- Texte à lire -
14 Après avoir relevé, au point 22, que, au moment de l'introduction de la requête, les conclusions en carence étaient recevables et, au point 25, que, à la date à laquelle il statuait, il ne ressortait pas du dossier que la Commission aurait adopté une décision au sens de l'article 189 du traité, le Tribunal a constaté, au point 30, que, dans l'intervalle, la Commission avait néanmoins adopté une communication au titre de l'article 6 du règlement n_ 99/63. A cet égard, le Tribunal a relevé, au
point 28, que la lettre du 13 juin 1994 indiquait à la requérante les motifs pour lesquels la Commission n'envisageait pas de procéder à l'examen individuel de sa plainte, lui impartissait un délai de deux mois pour présenter, par écrit, ses observations et faisait référence à plusieurs reprises à l'article 6 du règlement n_ 99/63. Le Tribunal en a déduit, au point 29, que, à cette époque, la Commission considérait que les éléments qu'elle avait recueillis ne justifiaient pas qu'une suite favorable
soit donnée à la plainte.

- Documents de travail -
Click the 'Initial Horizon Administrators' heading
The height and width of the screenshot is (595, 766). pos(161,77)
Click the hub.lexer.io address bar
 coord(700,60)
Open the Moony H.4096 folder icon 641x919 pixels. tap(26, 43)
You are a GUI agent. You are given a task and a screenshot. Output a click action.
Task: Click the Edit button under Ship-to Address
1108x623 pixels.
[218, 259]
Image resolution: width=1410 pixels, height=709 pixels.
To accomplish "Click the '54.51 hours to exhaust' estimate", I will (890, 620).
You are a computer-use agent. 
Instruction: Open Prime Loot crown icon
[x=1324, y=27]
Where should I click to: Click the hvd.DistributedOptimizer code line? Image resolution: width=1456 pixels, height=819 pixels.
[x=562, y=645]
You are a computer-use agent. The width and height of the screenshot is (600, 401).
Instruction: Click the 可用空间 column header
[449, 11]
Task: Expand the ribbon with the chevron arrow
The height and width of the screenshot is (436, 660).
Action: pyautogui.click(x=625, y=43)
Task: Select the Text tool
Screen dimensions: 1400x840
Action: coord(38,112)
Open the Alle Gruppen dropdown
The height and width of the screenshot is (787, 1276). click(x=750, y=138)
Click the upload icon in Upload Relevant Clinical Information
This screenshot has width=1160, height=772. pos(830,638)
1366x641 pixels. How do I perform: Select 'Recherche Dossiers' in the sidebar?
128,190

- Travail demandé -
Poursuivez l'extrait d'arrêt sur le recours en carence contre la Commission, en reprenant immédiatement après sa dernière phrase.

- Réponse ci-dessous -
15 Rappelant, aux points 26 et 32, que, bien qu'elle ne puisse faire l'objet d'un recours en annulation (arrêt du Tribunal du 18 mai 1994, BEUC et NCC/Commission, T-37/92, Rec. p. II-285, point 30), une telle communication constituait toutefois une prise de position au sens de l'article 175 du traité (arrêt du 18 octobre 1979, Gema/Commission, 125/78, Rec. p. 3173, point 21), le Tribunal a jugé, au point 35, qu'il n'y avait plus lieu, dès lors, de statuer sur le recours en carence.
16 Au point 34, le Tribunal a également rejeté l'argument de la requérante, selon lequel une telle analyse de la lettre du 13 juin 1994 permettrait à la Commission de s'affranchir de tout contrôle juridictionnel. A cet égard, il a relevé que, ayant adressé, dans le délai imparti par la lettre du 13 juin 1994, des observations en réponse, la requérante était en droit d'obtenir de la Commission une décision définitive sur la plainte, laquelle décision pourrait faire l'objet d'un recours en annulation.
17 S'agissant des conclusions tendant à l'annulation des lettres des 21 janvier 1993 et 4 février 1994, le Tribunal les a déclarées irrecevables au point 42. Il a relevé, au point 40, que, étant de simples lettres d'attente, ces missives ne produisaient pas d'effets juridiques obligatoires de nature à affecter les intérêts de la requérante.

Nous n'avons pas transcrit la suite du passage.